Comienza esta Munaya con el reconocimiento de la propia insuficiencia ante Allah. Se deja todo en sus manos renunciando a lo que el ser humano acumula a lo largo de su vida: saberes y riqueza. El murid, el que se inicia en el Camino antiguo de los sufis, abandona todas sus seguridades y certezas ofreciéndose vacío al que lo ha creado, de modo que sólo El lo llene con la riqueza verdadera y el saber verdadero.

Deja atrás todos sus prejuicios, todos sus reparos, y se lanza con valor a los valles de Allah, esperando sólo de El. Se dice entonces que se afianza en su verdadera condición: la ‘Ubudía, la dependencia absoluta de Allah. Su pobreza-faqr y su ignorancia-yahl son su Nada ante la Existencia de Allah-Uno, que espera de la Rahma de su Señor la plenitud que sólo El comunica. La Rahma es Vida, el acto con el que Allah lo posibilita todo.

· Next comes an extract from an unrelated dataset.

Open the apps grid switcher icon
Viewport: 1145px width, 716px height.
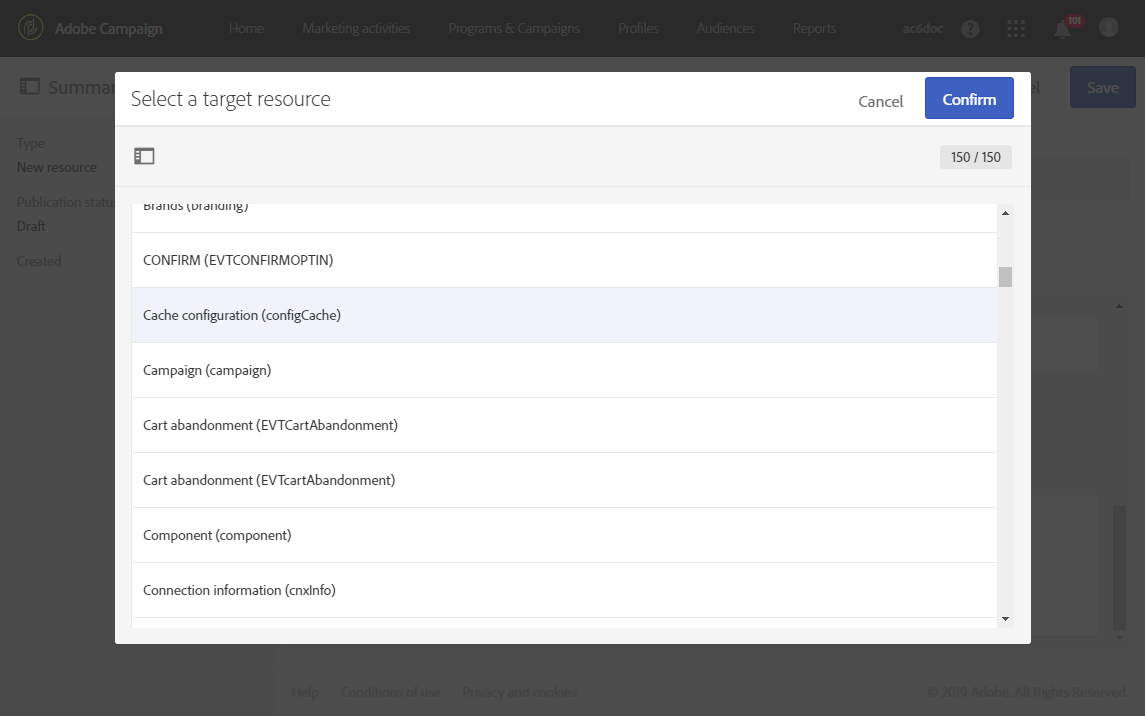click(x=1016, y=29)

La riqueza-ghina y el saber-’ilm anteriores a la Tawba, el momento en que el ser humano se vuelve definitivamente hacia Allah, eran obstáculos que él interponía al conformarse con los logros del Nafs, el Ego, olvidando las exigencias del Ruh, la dimensión universal del hombre. El Nafs había creado para él pequeñas riquezas y conocimientos con los que confundía a la verdadera aspiración o himma que no es otra que Allah mismo en toda su Majestad. Al despertar, la himma del hombre se reactiva y busca su objeto verdadero, y ya no se satisface en la mediocridad del Nafs y se lanza a los espacios ilimitados de horizontes inalcanzables del Ruh.

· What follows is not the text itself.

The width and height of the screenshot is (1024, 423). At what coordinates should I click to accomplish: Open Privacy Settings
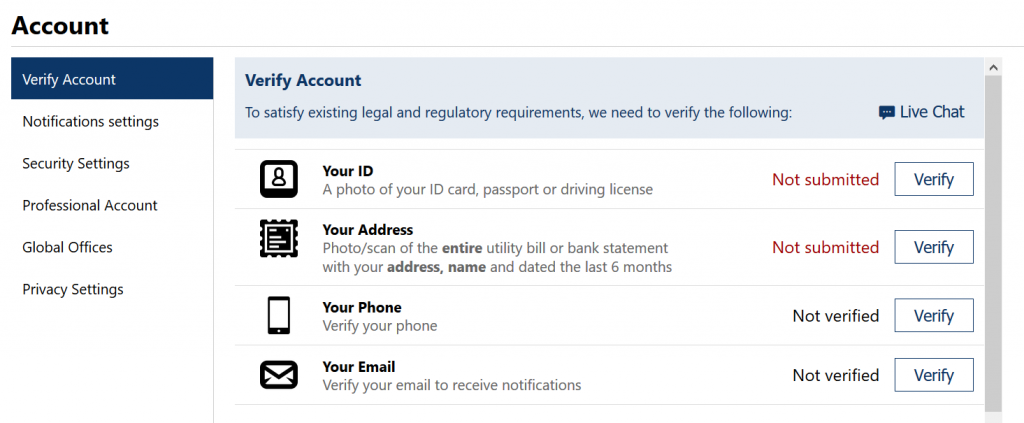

Situarse en el faqr y el yahl, la pobreza y la ignorancia, son el paso primero hacia Allah, a la vez que es indicio de Adab o Cortesía necesaria para llamar a la Puerta de Allah. El Adab no es un acto formal sino la expresión de un saber inherente a la naturaleza humana: es reconocimiento con el cual se aclara lo que debe ser aclarado para poder avanzar hacia el objeto de la aspiración-himma. La himma no es sólo un deseo abstracto: en realidad toma cuerpo, se convierte en la flecha que se lanza hacia adelante, que arranca del arco del anhelo para avanzar y abrir caminos. Así, las primeras palabras de la Munaya van tensando la cuerda del arco. Son la puerta de la jaula que comienza a abrirse. Desde los barrotes, el Ruh contemplaba los espacios infinitos del cielo de Allah, y ahora ha encontrado una llave.

Renunciar al ghina y al ‘ilm implica abrirse definitivamente a Allah, estar atento a las revelaciones que va a hacer al Corazón, su confidente. A partir de ese abandono a Allah, todo lo que el hombre reciba lo interpretará en su clave verdadera, en su sentido trascendente. Todo para él se volverá de pronto de otro color, tal como enseñan los maestros en el arte de los sufis. Ese nuevo color es la huella de Allah; es así como su Presencia será siempre detectada de modo inmediato.